INVOKE_STUB_LOAD_REG flw, fa0, t0, 4, t5, INVOKE_STUB_LOAD_REG_SIZE, .Lfill_regs, \sfx
INVOKE_STUB_LOAD_REG flw, fa1, t0, 4, t5, INVOKE_STUB_LOAD_REG_SIZE, .Lfill_regs, \sfx
INVOKE_STUB_LOAD_REG flw, fa2, t0, 4, t5, INVOKE_STUB_LOAD_REG_SIZE, .Lfill_regs, \sfx
INVOKE_STUB_LOAD_REG flw, fa3, t0, 4, t5, INVOKE_STUB_LOAD_REG_SIZE, .Lfill_regs, \sfx
INVOKE_STUB_LOAD_REG flw, fa4, t0, 4, t5, INVOKE_STUB_LOAD_REG_SIZE, .Lfill_regs, \sfx
INVOKE_STUB_LOAD_REG flw, fa5, t0, 4, t5, INVOKE_STUB_LOAD_REG_SIZE, .Lfill_regs, \sfx
INVOKE_STUB_LOAD_REG flw, fa6, t0, 4, t5, INVOKE_STUB_LOAD_REG_SIZE, .Lfill_regs, \sfx
INVOKE_STUB_LOAD_REG flw, fa7, t0, 4, t5, INVOKE_STUB_LOAD_REG_SKIP_OFFSET, .Lfill_regs, \sfx
// Handlers for loading doubles into FPRs.

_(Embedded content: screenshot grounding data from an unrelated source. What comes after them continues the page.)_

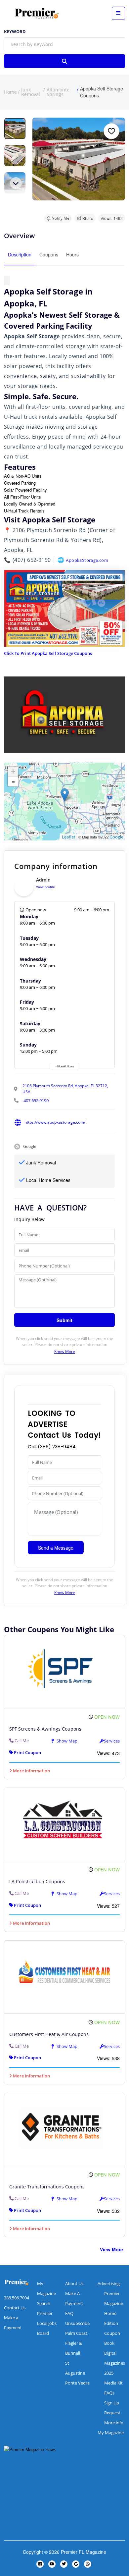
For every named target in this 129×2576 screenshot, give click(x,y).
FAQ (69, 2313)
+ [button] (13, 771)
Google (116, 837)
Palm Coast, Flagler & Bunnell (76, 2343)
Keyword (15, 31)
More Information (31, 1771)
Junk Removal (30, 92)
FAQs (109, 2393)
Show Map (66, 1741)
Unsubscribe (77, 2323)
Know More (64, 1351)
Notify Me (60, 218)
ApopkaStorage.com (87, 560)
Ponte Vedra (77, 2383)
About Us (74, 2283)
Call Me (22, 1741)
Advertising (109, 2283)
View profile (45, 887)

INVOKE_STUB_LOAD_REG fld, fa0, t0, 8, t5, INVOKE_STUB_LOAD_REG_SIZE, .Lfill_regs, \sfx
INVOKE_STUB_LOAD_REG fld, fa1, t0, 8, t5, INVOKE_STUB_LOAD_REG_SIZE, .Lfill_regs, \sfx
INVOKE_STUB_LOAD_REG fld, fa2, t0, 8, t5, INVOKE_STUB_LOAD_REG_SIZE, .Lfill_regs, \sfx
INVOKE_STUB_LOAD_REG fld, fa3, t0, 8, t5, INVOKE_STUB_LOAD_REG_SIZE, .Lfill_regs, \sfx
INVOKE_STUB_LOAD_REG fld, fa4, t0, 8, t5, INVOKE_STUB_LOAD_REG_SIZE, .Lfill_regs, \sfx
INVOKE_STUB_LOAD_REG fld, fa5, t0, 8, t5, INVOKE_STUB_LOAD_REG_SIZE, .Lfill_regs, \sfx
INVOKE_STUB_LOAD_REG fld, fa6, t0, 8, t5, INVOKE_STUB_LOAD_REG_SIZE, .Lfill_regs, \sfx
INVOKE_STUB_LOAD_REG fld, fa7, t0, 8, t5, INVOKE_STUB_LOAD_REG_SKIP_OFFSET, .Lfill_regs, \sfx
.Lcall_method\sfx:
.endm
// void art_quick_invoke_stub(ArtMethod* method, // a0
// uint32_t* args, // a1
// uint32_t argsize, // a2
// Thread* self, // a3
// JValue* result, // a4
// char* shorty) // a5
ENTRY art_quick_invoke_stub
INVOKE_STUB_CREATE_FRAME
// Load args into registers.
INVOKE_STUB_LOAD_ALL_ARGS _instance
// Call the method and return.
INVOKE_STUB_CALL_AND_RETURN
END art_quick_invoke_stub
// void art_quick_invoke_static_stub(ArtMethod* method, // a0
// uint32_t* args, // a1
// uint32_t argsize, // a2
// Thread* self, // a3
// JValue* result, // a4
// char* shorty) // a5
ENTRY art_quick_invoke_static_stub
INVOKE_STUB_CREATE_FRAME
// Load args into registers.
INVOKE_STUB_LOAD_ALL_ARGS _static
// Call the method and return.
INVOKE_STUB_CALL_AND_RETURN
END art_quick_invoke_static_stub
ENTRY art_quick_generic_jni_trampoline
SETUP_SAVE_REFS_AND_ARGS_FRAME_WITH_METHOD_IN_A0
// Save sp, so we can have static CFI info.
mv fp, sp
.cfi_def_cfa_register fp
li t0, GENERIC_JNI_TRAMPOLINE_RESERVED_AREA
sub sp, sp, t0
mv a0, xSELF // Thread*
mv a1, fp // SP for the managed frame.
mv a2, sp // reserved area for arguments and other saved data (up to managed frame)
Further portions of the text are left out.